Crook was suitably apologetic following his side’s 7-2 shellacking at the hands of the Central Coast Mariners.
“Firstly, I need to make an apology to our supporters who have been great all year and come up here in numbers again today,” Crook said in the post-match press conference.
“To see us get beat 7-2, which is hard to say, we need to say sorry to them.”
One wonders what Alessandro Del Piero made of the performance, with the Italian maestro one of several frontline Sydney players to miss the match through injury.
Del Piero was obviously brought in to bolster the attack but right now it’s Sydney’s defence causing Crook and his coaching staff all kinds of headaches.
After conceding an early lead, Central Coast’s equaliser just about summed up Sydney’s night.
Despite four Sydney defenders facing three Mariners attackers, the Sky Blues twice failed to clear a ball into the box, ultimately allowing the precociously talented Tom Rogic to sidefoot home a classy finish.
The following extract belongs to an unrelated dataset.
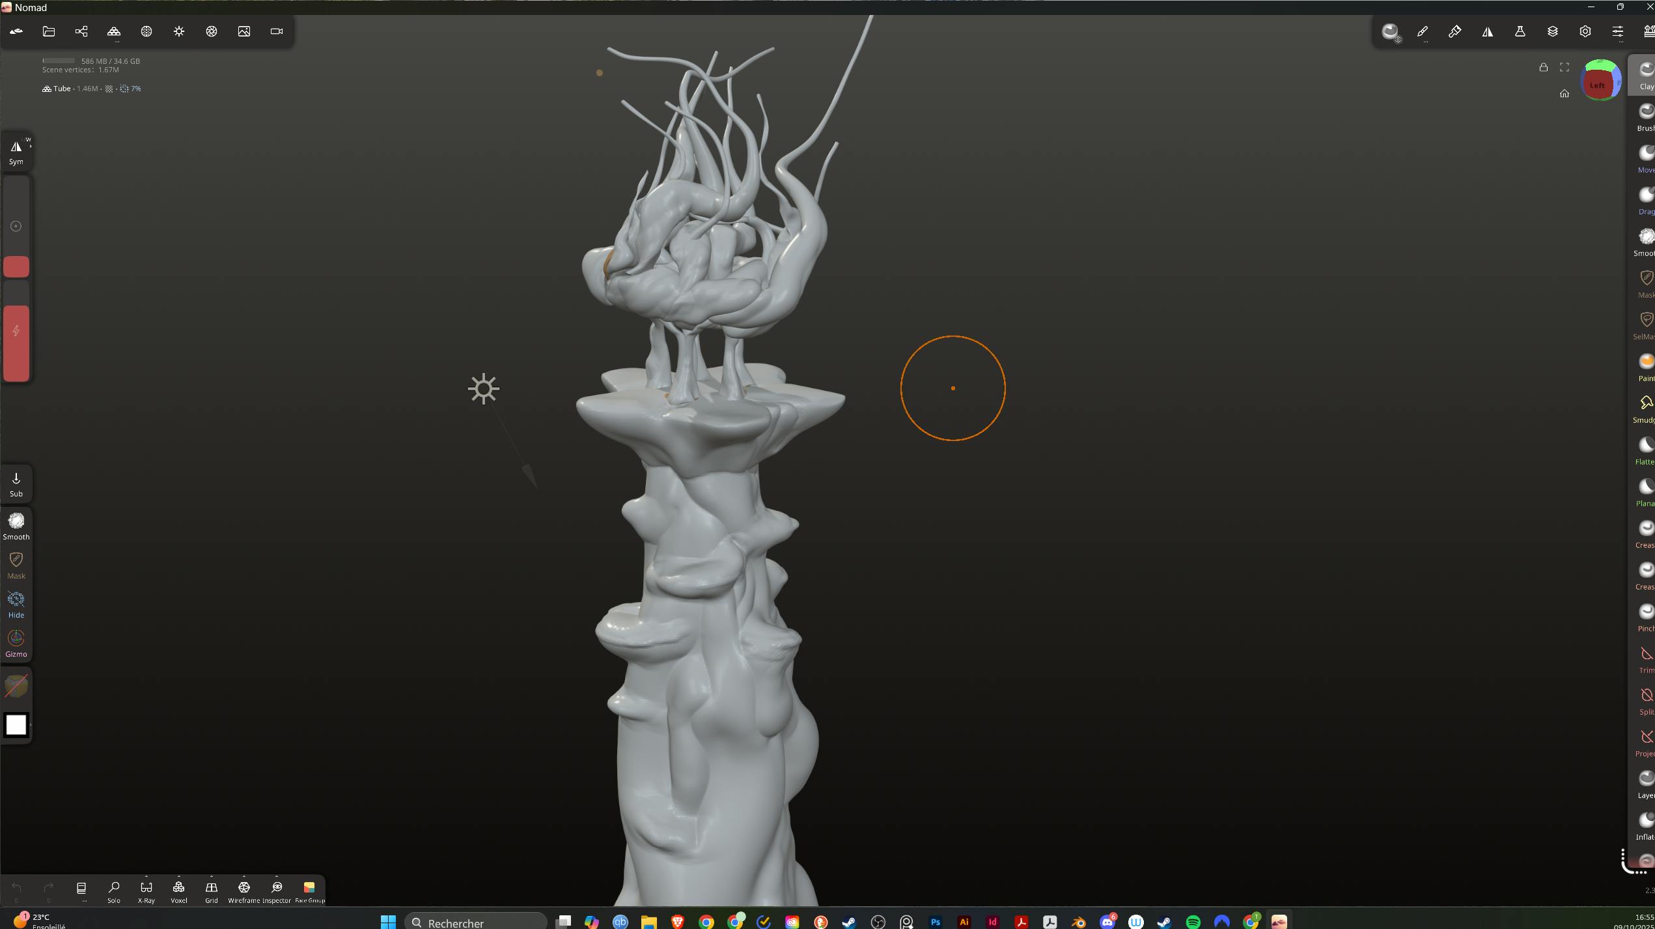Select the Smooth tool in left shortcuts
Screen dimensions: 1655x929
(16, 525)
While Rogic’s decisive touch was a portent of things to come, there was no way his skidding drive should have been spilled by goalkeeper Ivan Necesvki for the Mariners’ second.
Nor was there any need for defender Trent McClenahan to barge over Michael McGlinchey inside the box and concede a penalty shortly before half-time.
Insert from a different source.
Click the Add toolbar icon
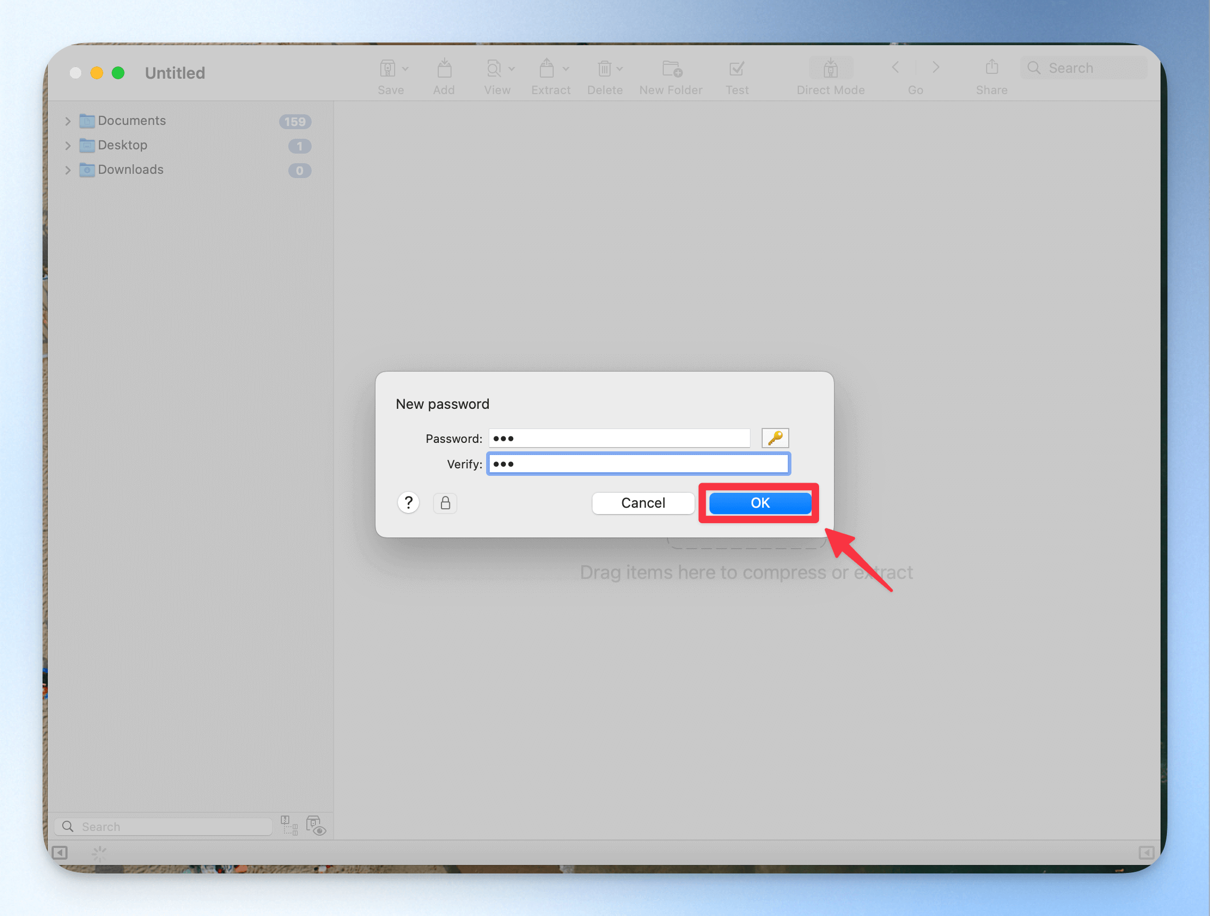pos(444,69)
McClenahan endured a nightmare evening and after Ali Abbas had pulled a goal back with a wonderful volley, the one-time West Ham man soon allowed the impressive McGlinchey to dance past him and lash home a superb fourth.
And given that Crook had already switched to three at the back at half-time, there was simply no way for the Sydney defenders to keep pace with the Mariners’ fleet-footed attack.
Even so, Rogic’s mesmerising feet in scoring Central Coast’s fifth deserve further scrutiny.
Not only does the youngster possess the one trait which sets genuine playmakers apart – a seemingly infinite amount of time on the ball – he’s also a composed decision-maker who makes the right decision more often than not.
Forget the fact he’s only 19, if Socceroos coach Holger Osieck is genuine about his desire to revitalise the national team, he should select the former Futsalroos star for the friendly against South Korea next week.
And as poor as Sydney’s defending was against the Mariners, it was the pace and penetration of Rogic and McGlinchey which undid them time and time again.
Crook said after the match he didn’t believe the lopsided scoreline came down to a lack of effort, however Fox Sports analyst Mark Bosnich was scathing in his assessment of the performance.
“That was an utter disgrace. For those people to travel up that motorway and witness that score against one of their main rivals… I’m sorry, that just ain’t good enough,” a fired-up Bozza said on Fox after the match.
“People pay good money to go and watch a football game, not to get slaughtered.”
That may be true, but it’s hard to see what Crook could have done differently in the face of such an attacking onslaught.
Had the Sky Blues simply sat back in the second half and attempted damage limitation, the Englishman would have been accused of throwing in the towel.
What Sydney desperately needs is the return of some key players, not least tough as teak central defenders Pascal Bosschaart and Adam Griffiths.
And while five games into the season is no time to be calling an end to a team’s chances of playing finals football, surely the alarm bells are ringing at Allianz Stadium on the back of one Sydney FC’s worst-ever displays.